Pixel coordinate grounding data
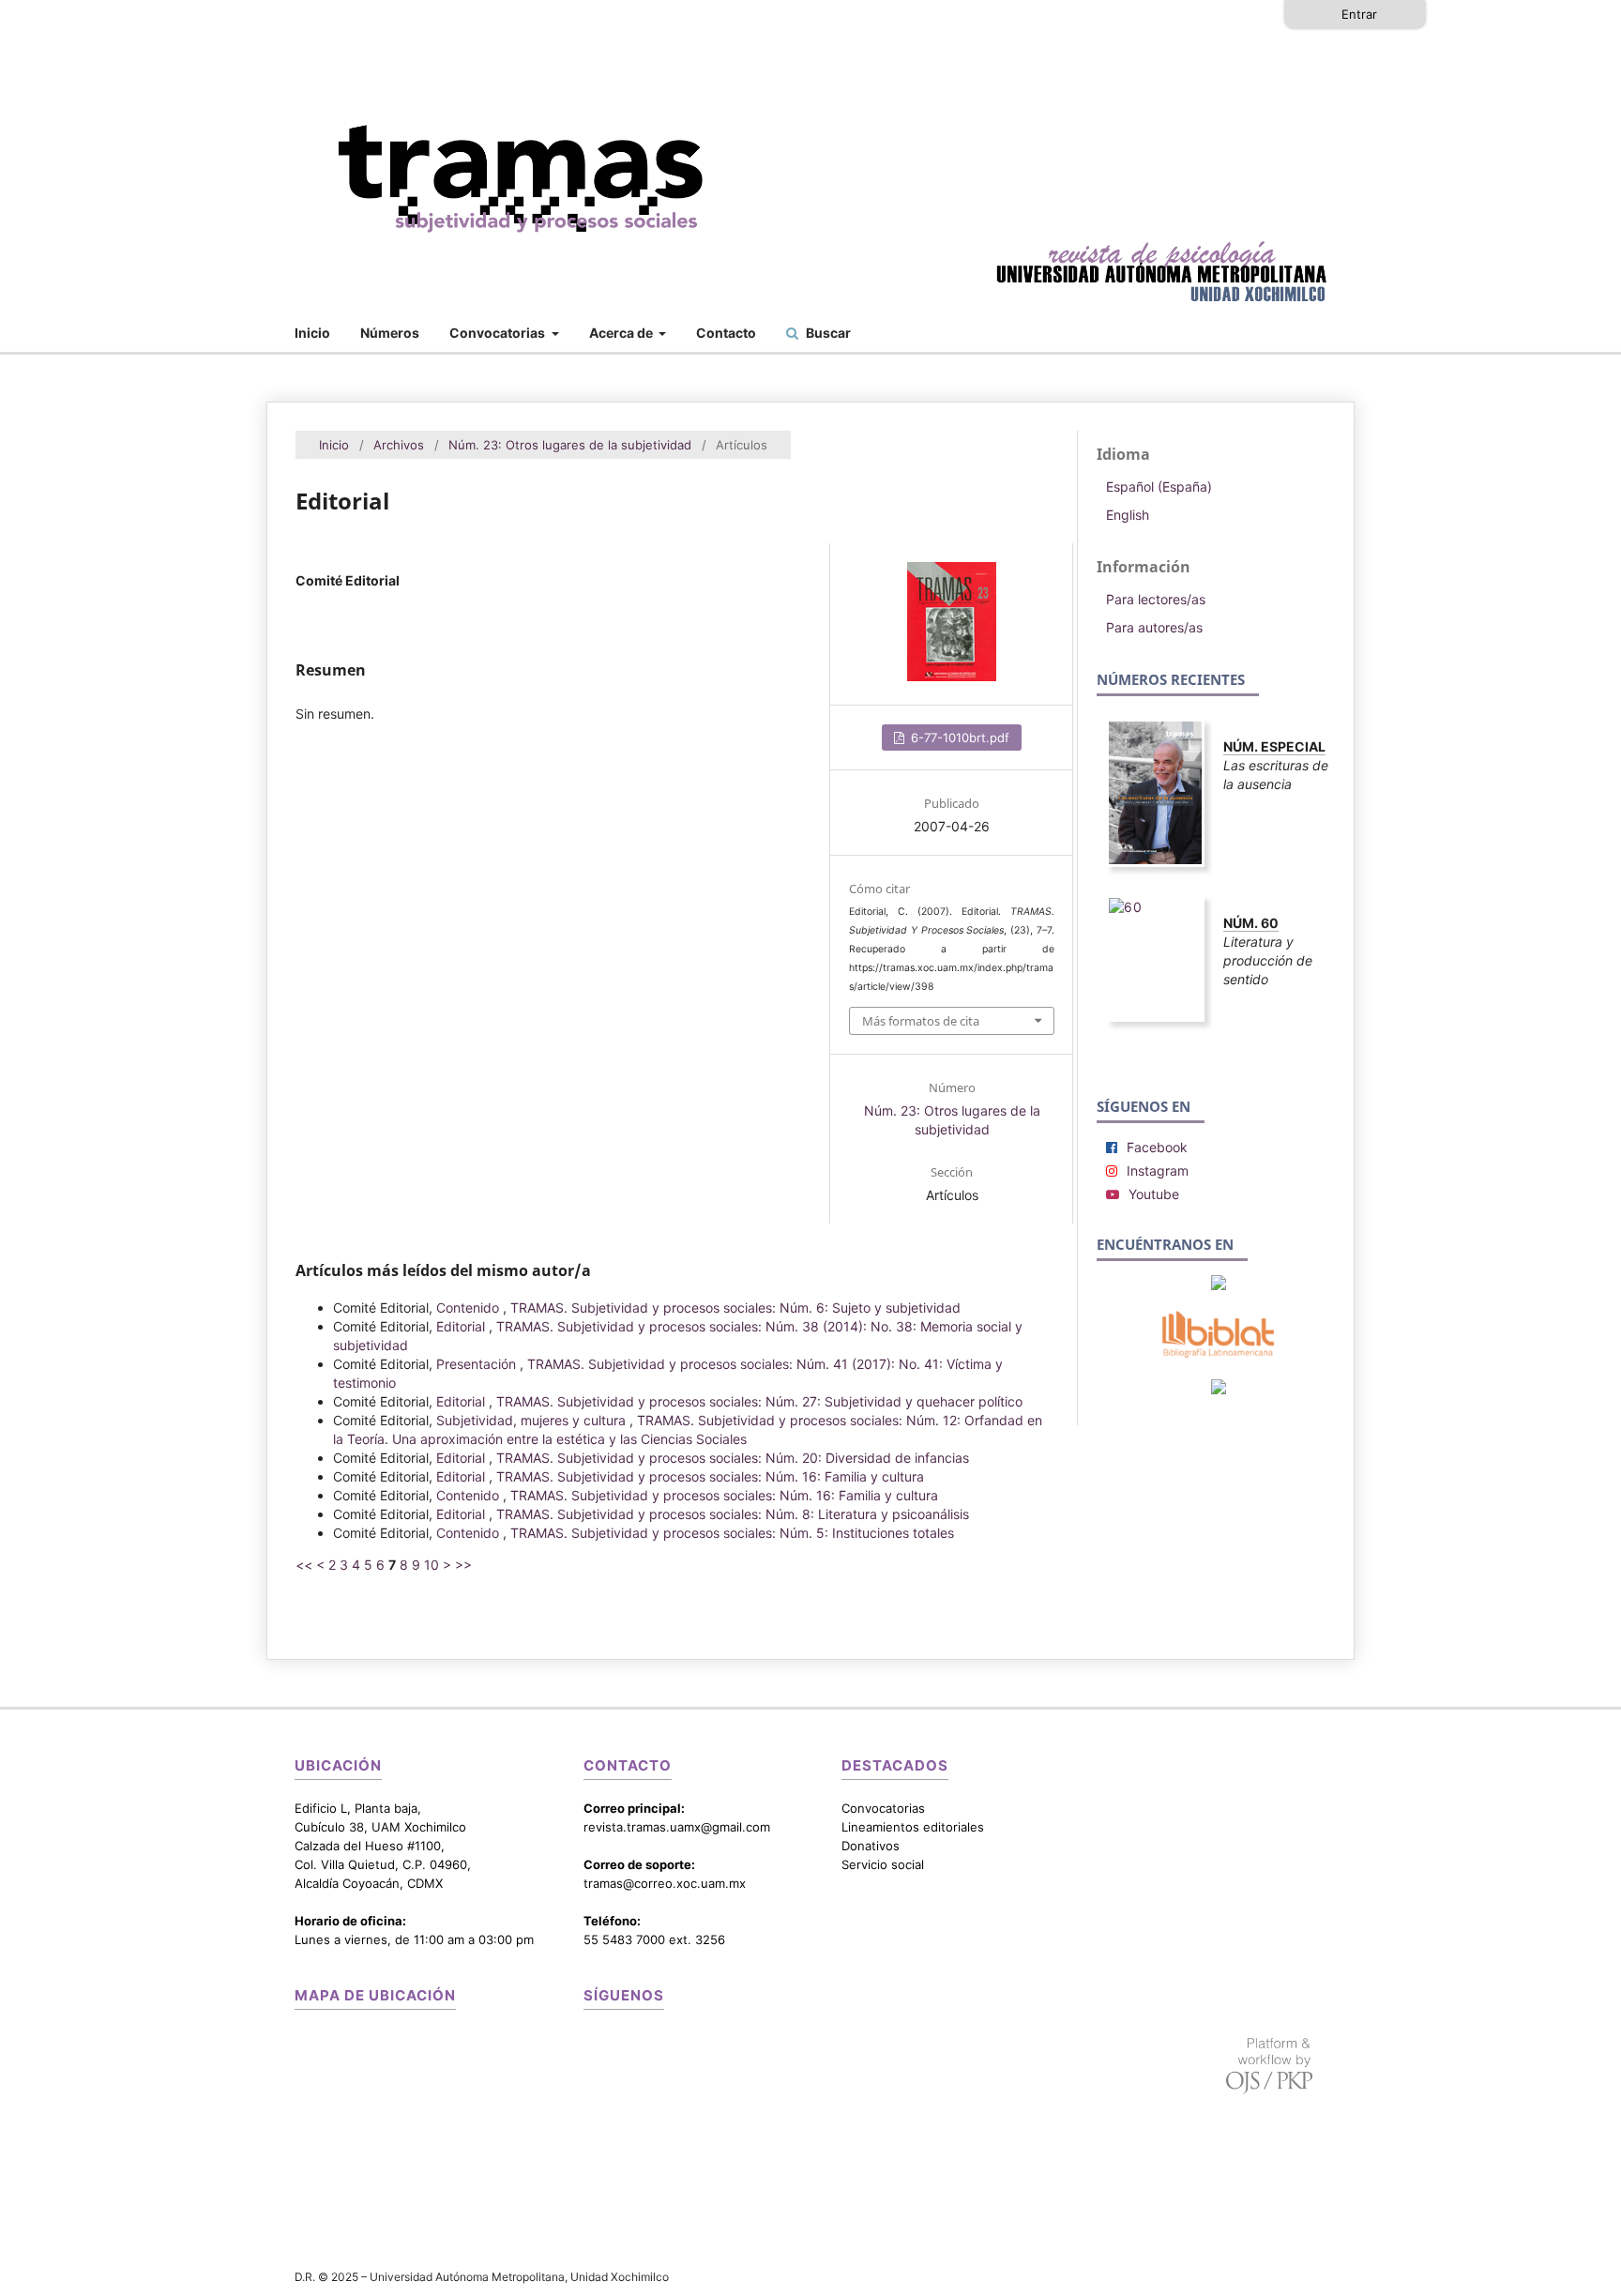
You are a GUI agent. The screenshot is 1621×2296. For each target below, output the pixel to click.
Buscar (827, 333)
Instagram (1158, 1170)
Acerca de (622, 333)
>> (463, 1565)
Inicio (312, 333)
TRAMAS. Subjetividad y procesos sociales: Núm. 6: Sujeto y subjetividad (735, 1307)
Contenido (469, 1307)
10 (431, 1565)
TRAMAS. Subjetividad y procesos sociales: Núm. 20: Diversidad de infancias (732, 1458)
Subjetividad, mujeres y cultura (532, 1420)
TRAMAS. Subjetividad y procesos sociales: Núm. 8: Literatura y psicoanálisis (732, 1514)
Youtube (1154, 1194)
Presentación (478, 1364)
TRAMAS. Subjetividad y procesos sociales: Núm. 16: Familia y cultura (710, 1476)
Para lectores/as (1155, 599)
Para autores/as (1154, 627)
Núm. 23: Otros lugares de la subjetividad (569, 444)
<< (303, 1565)
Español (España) (1159, 486)
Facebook (1157, 1147)
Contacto (726, 333)
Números (389, 333)
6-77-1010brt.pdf (958, 737)
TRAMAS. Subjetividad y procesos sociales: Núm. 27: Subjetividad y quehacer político (759, 1401)
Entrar (1359, 14)
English (1127, 515)
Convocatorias (498, 333)
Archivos (398, 444)
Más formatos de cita (920, 1020)
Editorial (462, 1326)
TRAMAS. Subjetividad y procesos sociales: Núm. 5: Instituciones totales (732, 1533)
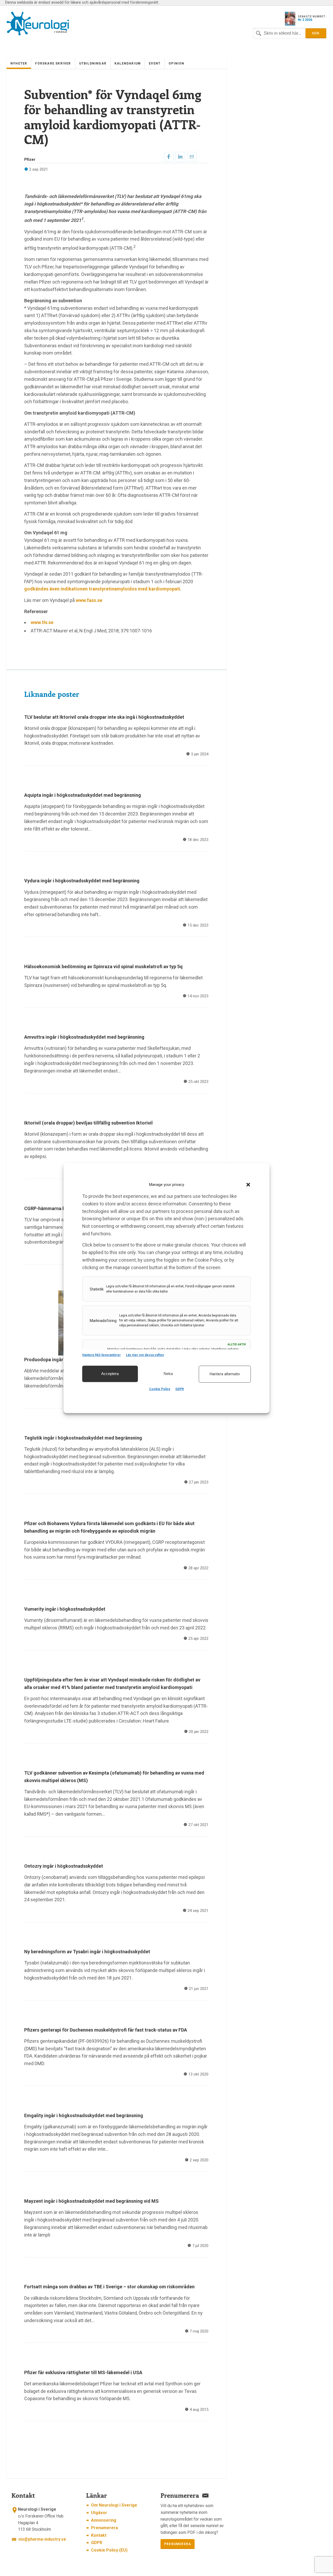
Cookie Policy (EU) (109, 2550)
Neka (168, 1373)
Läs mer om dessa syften (145, 1355)
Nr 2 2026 (305, 20)
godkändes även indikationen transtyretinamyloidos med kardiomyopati (102, 589)
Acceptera (110, 1373)
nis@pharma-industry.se (42, 2539)
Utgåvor (99, 2512)
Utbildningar (92, 63)
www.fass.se (89, 600)
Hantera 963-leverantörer (101, 1355)
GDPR (179, 1389)
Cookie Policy (159, 1389)
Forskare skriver (53, 63)
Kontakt (98, 2535)
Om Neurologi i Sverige (114, 2505)
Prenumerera (104, 2527)
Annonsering (103, 2520)
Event (155, 63)
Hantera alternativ (225, 1374)
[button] (248, 1184)
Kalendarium (127, 63)
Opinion (176, 63)
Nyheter (18, 63)
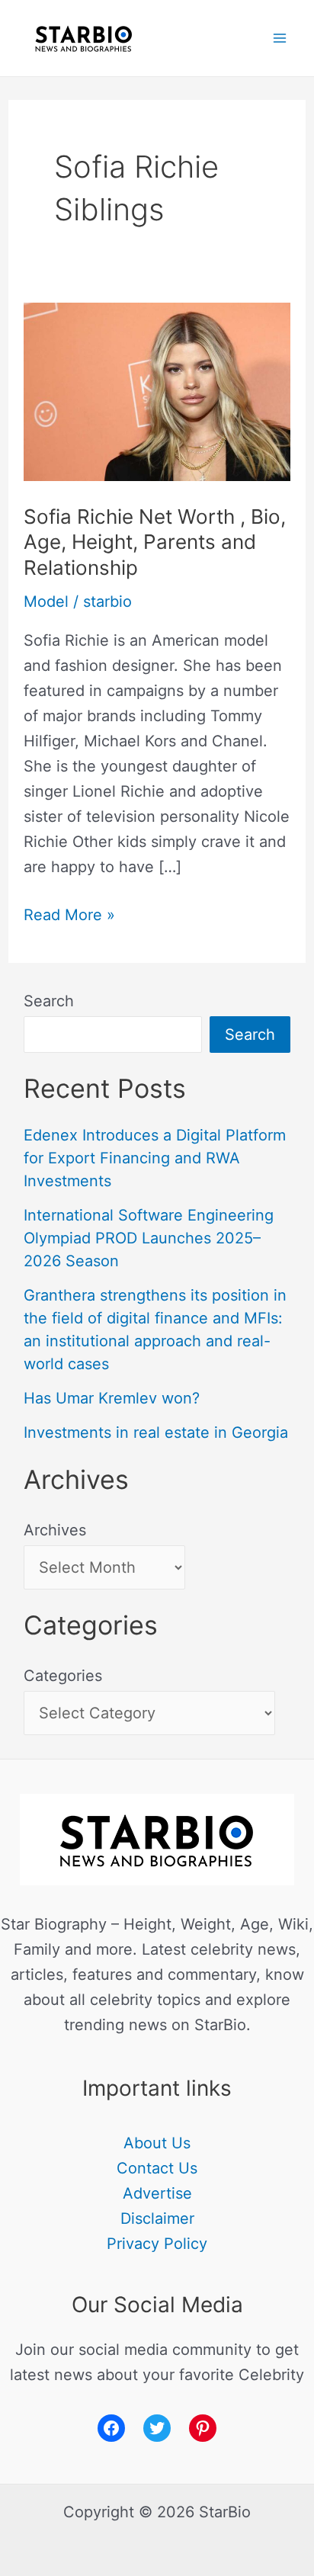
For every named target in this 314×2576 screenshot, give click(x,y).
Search (49, 1001)
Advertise (157, 2193)
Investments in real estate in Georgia (156, 1432)
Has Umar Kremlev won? (112, 1398)
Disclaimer (157, 2218)
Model (46, 601)
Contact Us (157, 2168)
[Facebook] (111, 2428)
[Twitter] (157, 2428)
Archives (55, 1530)
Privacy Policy (157, 2243)
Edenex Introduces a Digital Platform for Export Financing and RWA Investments (155, 1158)
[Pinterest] (202, 2428)
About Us (157, 2143)
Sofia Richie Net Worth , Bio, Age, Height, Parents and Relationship (155, 542)
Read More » (69, 913)
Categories (63, 1676)
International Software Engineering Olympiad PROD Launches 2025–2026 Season (149, 1238)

# Directions:
Above are the records; return the lines in them from the one with "Utbildningar (92, 63)" to the one with "Sofia Richie Net", inclusive, exactly and without images.

# Expected answer:
Utbildningar (92, 63)
www.fass.se (89, 600)
Hantera 963-leverantörer (101, 1355)
GDPR (179, 1389)
Cookie Policy (159, 1389)
Forskare skriver (53, 63)
Kontakt (98, 2535)
Om Neurologi i Sverige (114, 2505)
Prenumerera (104, 2527)
Annonsering (103, 2520)
Event (155, 63)
Hantera alternativ (225, 1374)
[button] (248, 1184)
Kalendarium (127, 63)
Opinion (176, 63)
Nyheter (18, 63)
For every named target in this 314×2576 screenshot, give click(x,y).
Search (49, 1001)
Advertise (157, 2193)
Investments in real estate in Georgia (156, 1432)
Has Umar Kremlev won? (112, 1398)
Disclaimer (157, 2218)
Model (46, 601)
Contact Us (157, 2168)
[Facebook] (111, 2428)
[Twitter] (157, 2428)
Archives (55, 1530)
Privacy Policy (157, 2243)
Edenex Introduces a Digital Platform for Export Financing and RWA Investments (155, 1158)
[Pinterest] (202, 2428)
About Us (157, 2143)
Sofia Richie Net Worth , Bio, Age, Height, Parents and Relationship (155, 542)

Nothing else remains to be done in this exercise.